**STATED TASK:**
Render the lines of the records below as a numbered list, from the line containing "Click the meme bottom caption text" through the end of the records, both ends included. Omit blank lines and leave out the pictures.

**Saved data entries:**
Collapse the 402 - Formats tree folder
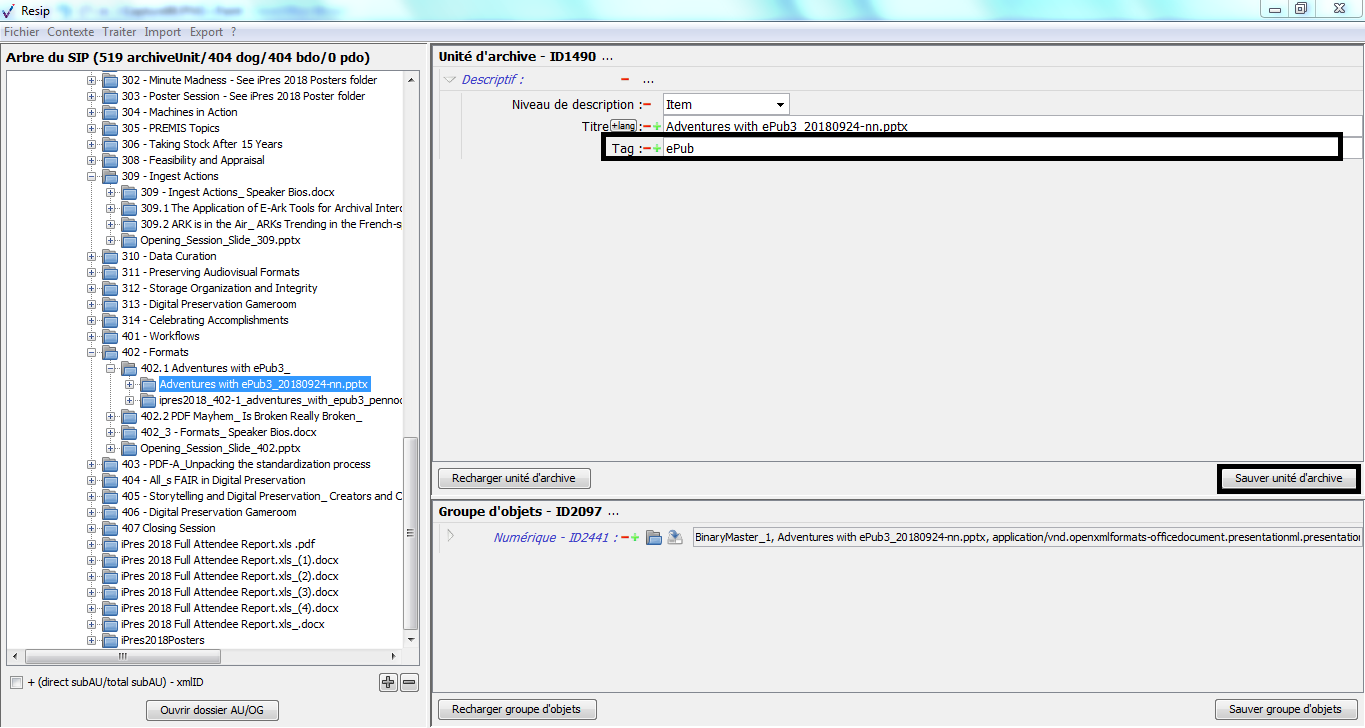92,352
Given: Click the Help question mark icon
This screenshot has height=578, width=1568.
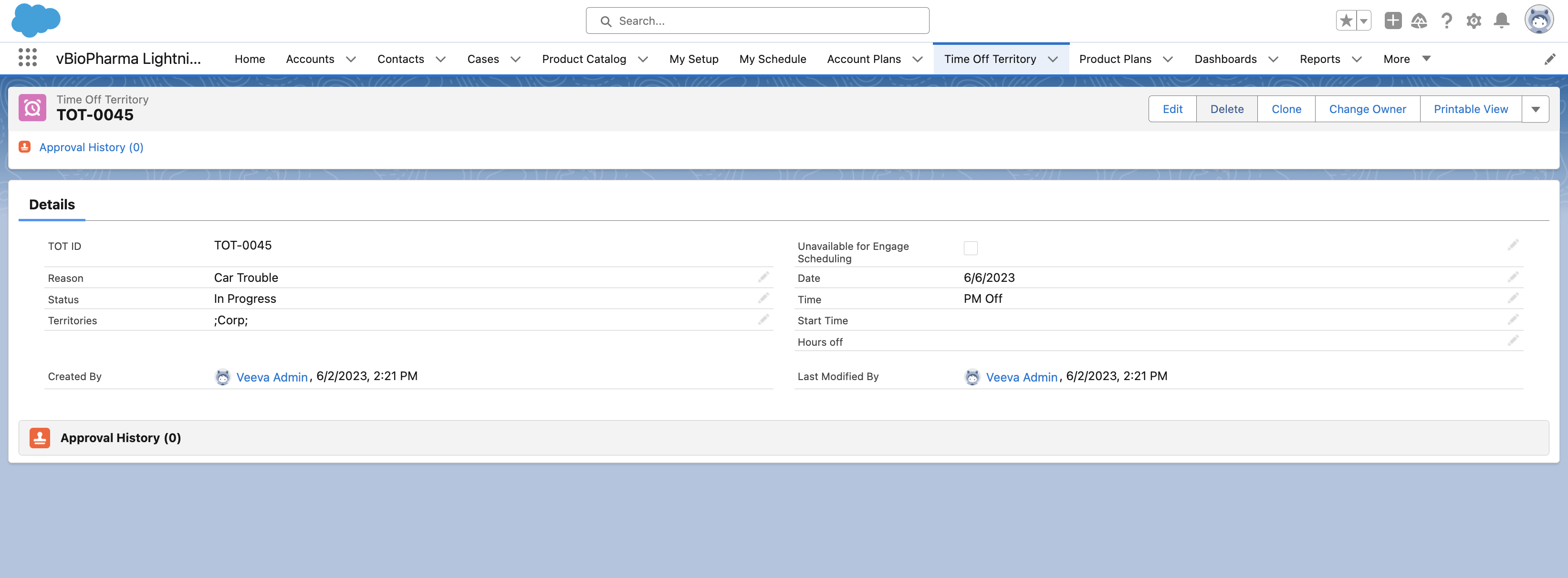Looking at the screenshot, I should coord(1446,21).
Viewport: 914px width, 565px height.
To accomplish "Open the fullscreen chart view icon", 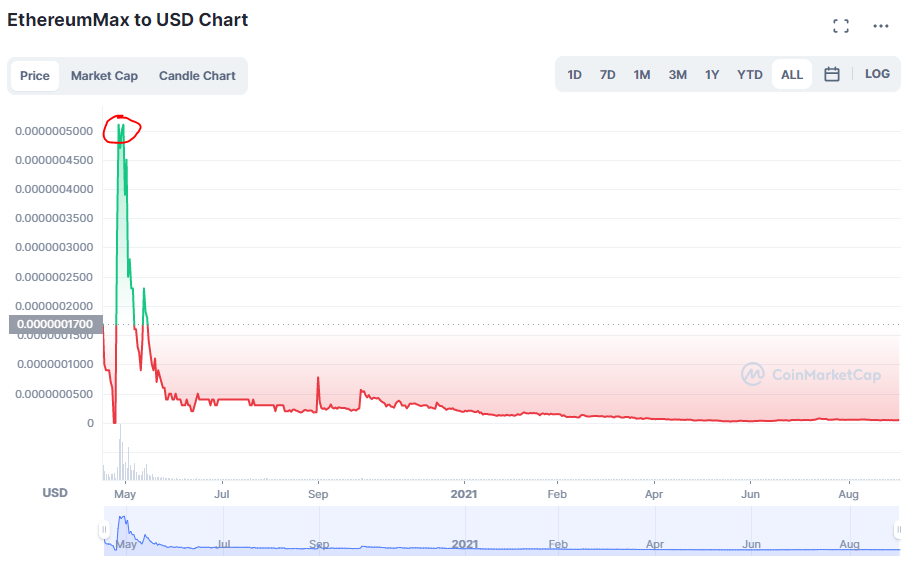I will 841,26.
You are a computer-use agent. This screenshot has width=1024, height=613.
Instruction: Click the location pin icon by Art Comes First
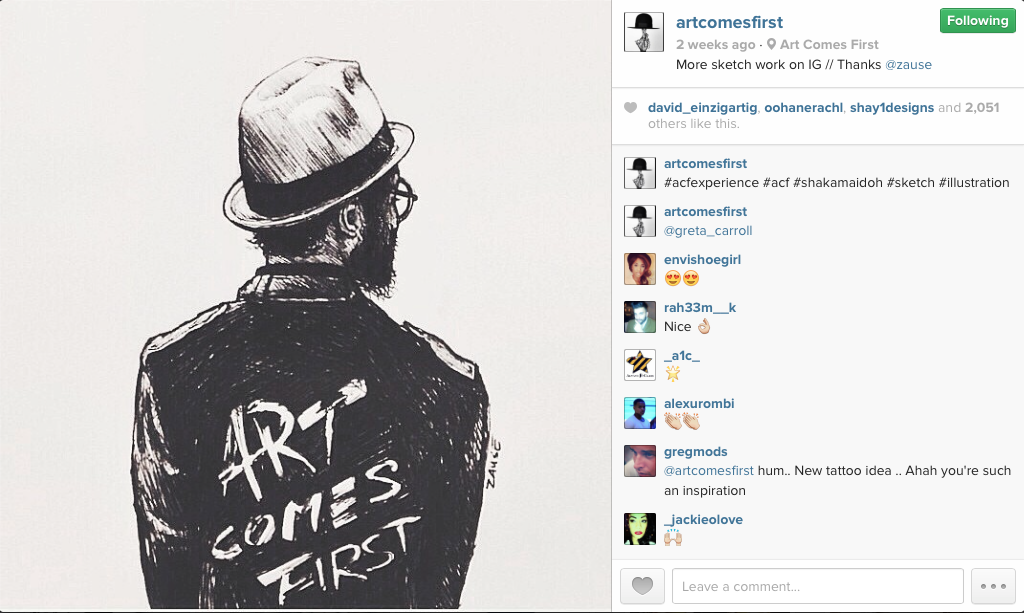(771, 44)
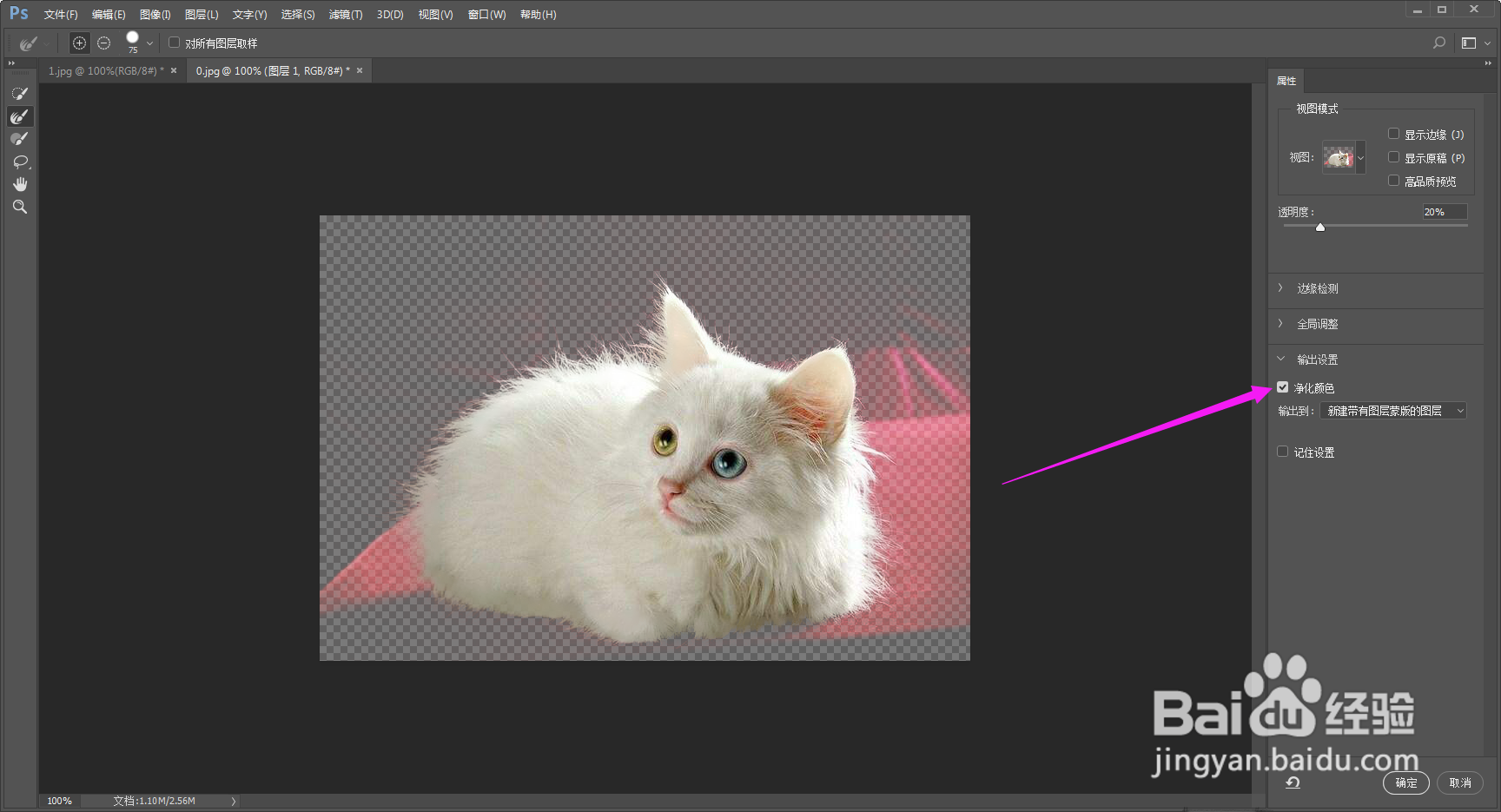Click the add to selection plus icon

[x=79, y=43]
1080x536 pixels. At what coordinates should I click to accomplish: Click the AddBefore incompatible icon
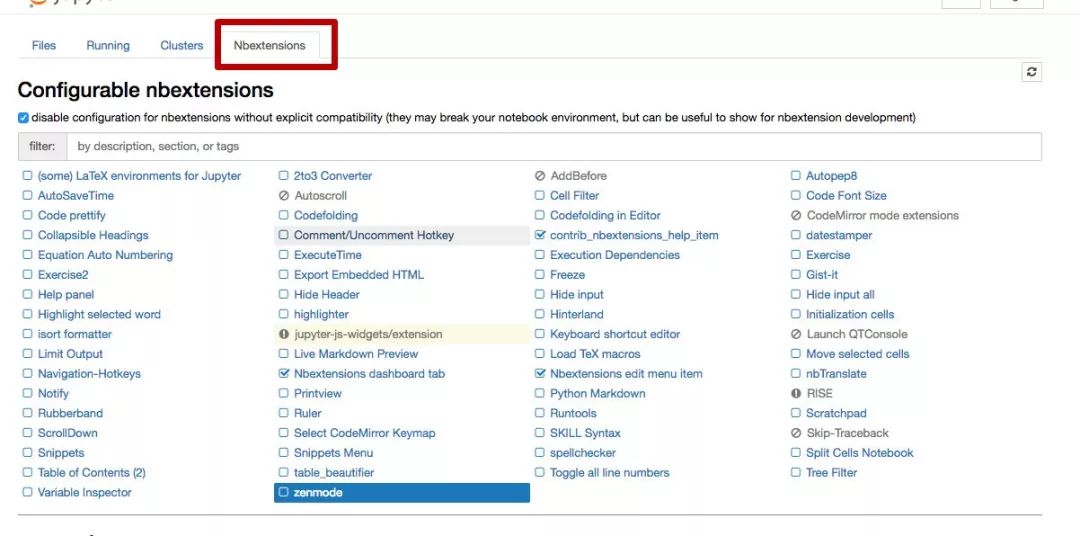[540, 176]
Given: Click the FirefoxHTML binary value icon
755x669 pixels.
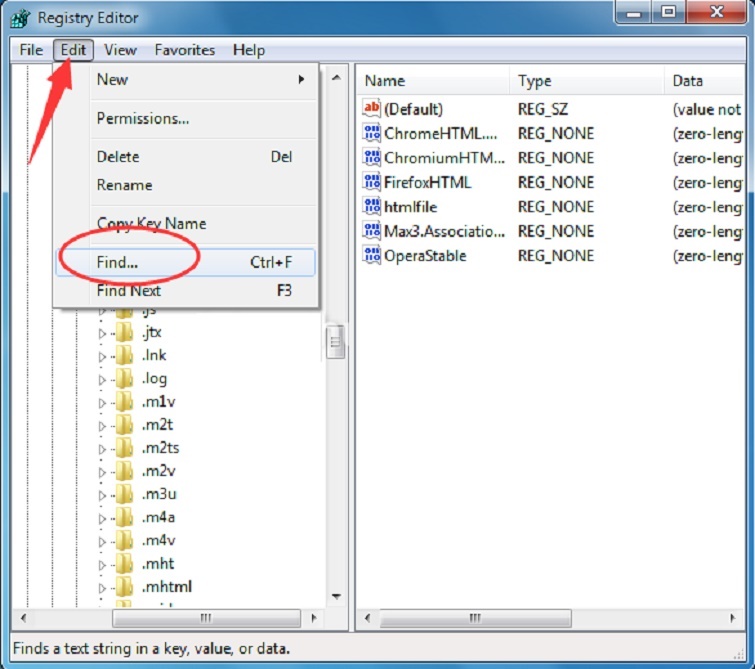Looking at the screenshot, I should point(372,182).
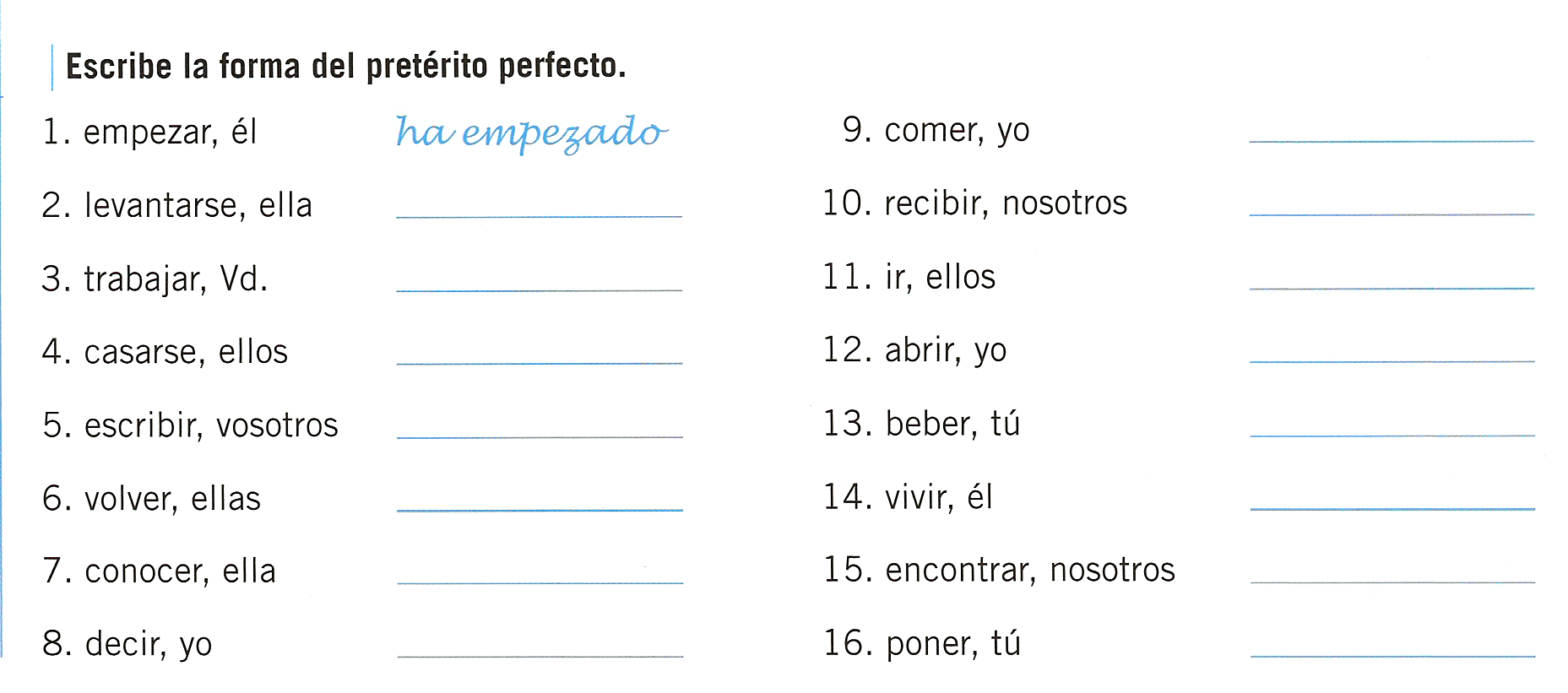Viewport: 1568px width, 693px height.
Task: Click the heading 'Escribe la forma del pretérito perfecto'
Action: coord(346,66)
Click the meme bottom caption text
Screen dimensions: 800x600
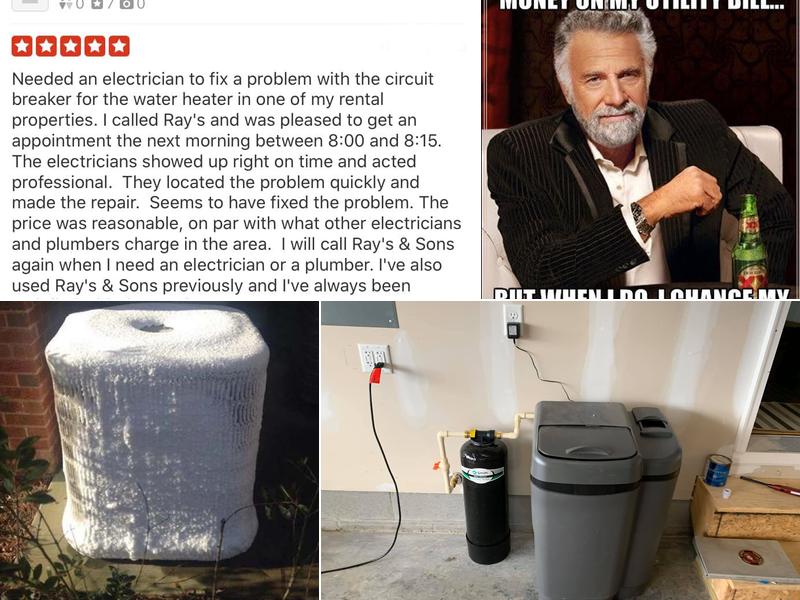pyautogui.click(x=641, y=293)
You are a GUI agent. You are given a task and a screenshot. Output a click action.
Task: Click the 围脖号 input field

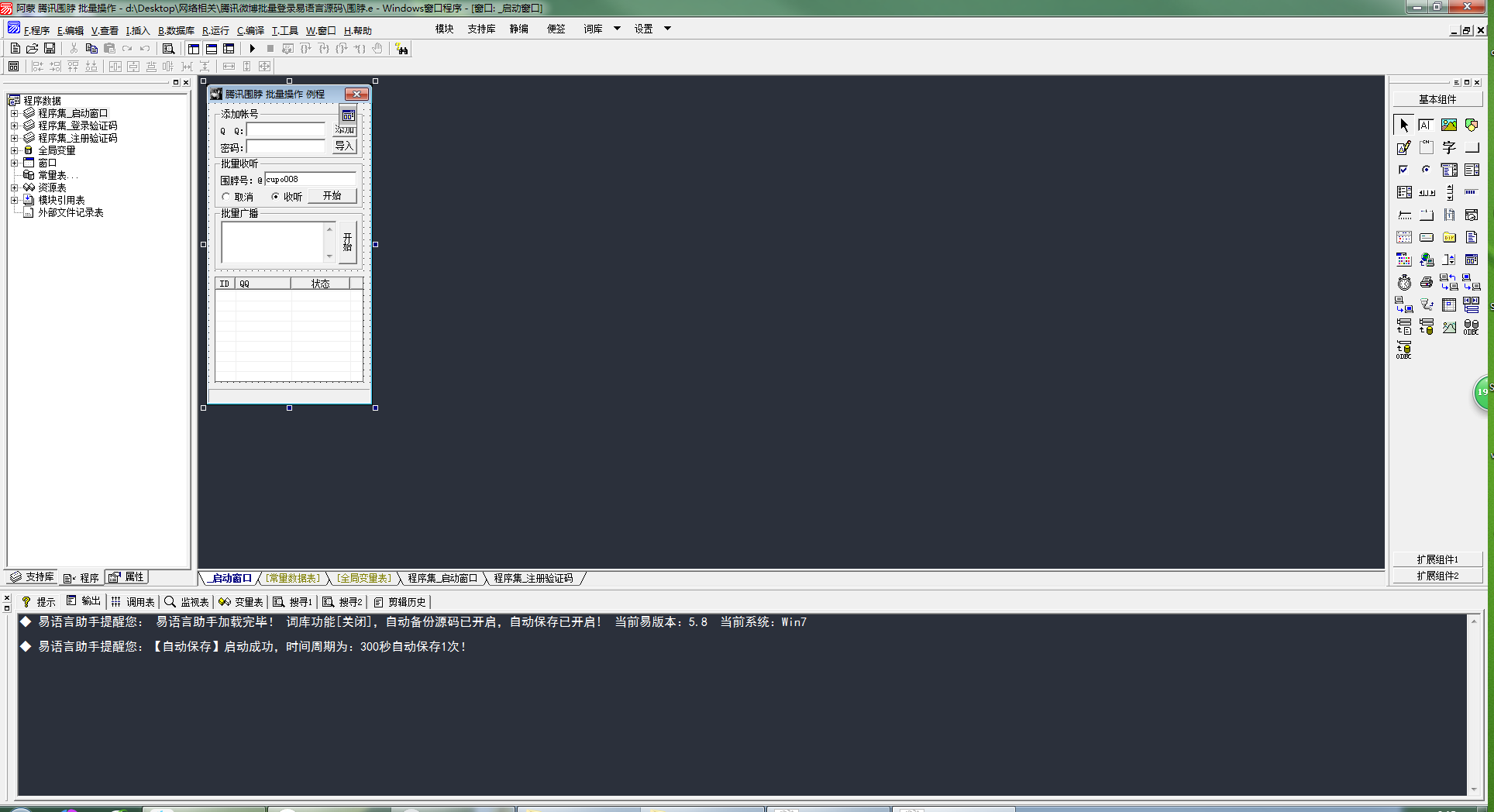[x=310, y=179]
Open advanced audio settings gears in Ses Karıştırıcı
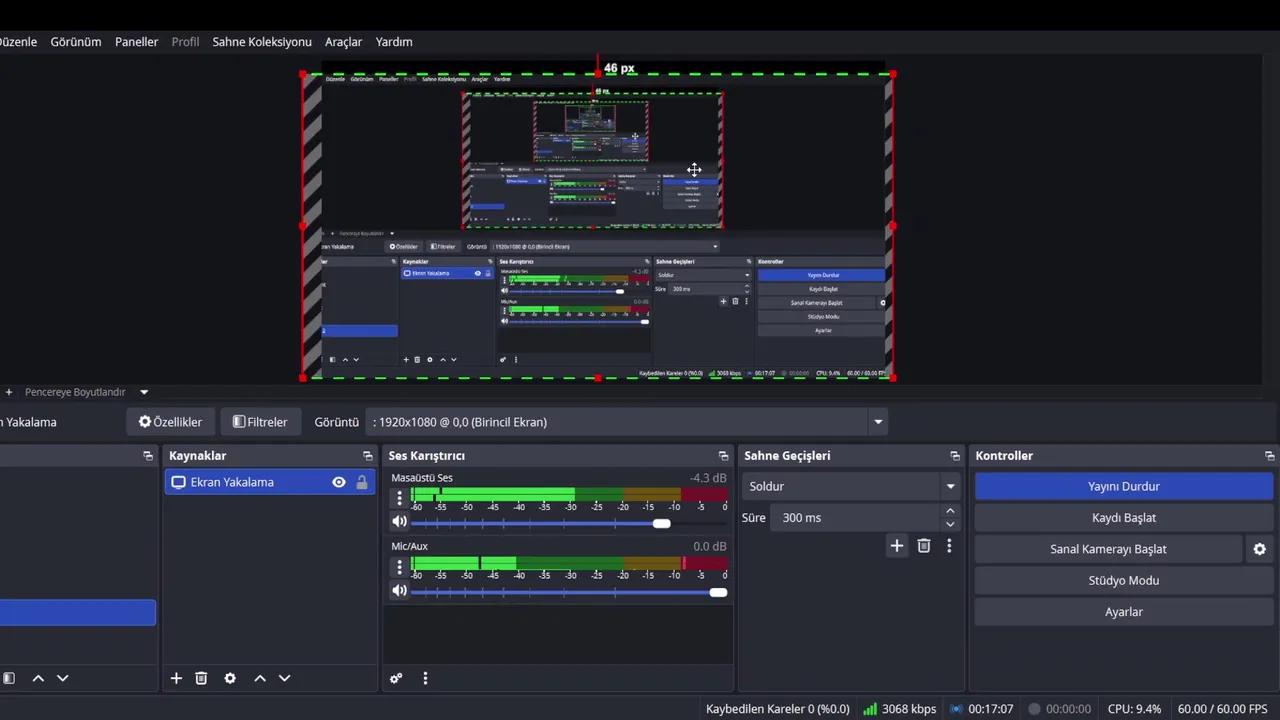 (x=396, y=678)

**OUTPUT FOR THIS TASK:**
1. Click the meme bottom caption text
2. Screen dimensions: 800x600
3. pyautogui.click(x=641, y=293)
4. You are a GUI agent. You are given a task and a screenshot. Output a click action.
5. Task: Click the 围脖号 input field
6. [x=310, y=179]
7. Open advanced audio settings gears in Ses Karıştırıcı
8.  (x=396, y=678)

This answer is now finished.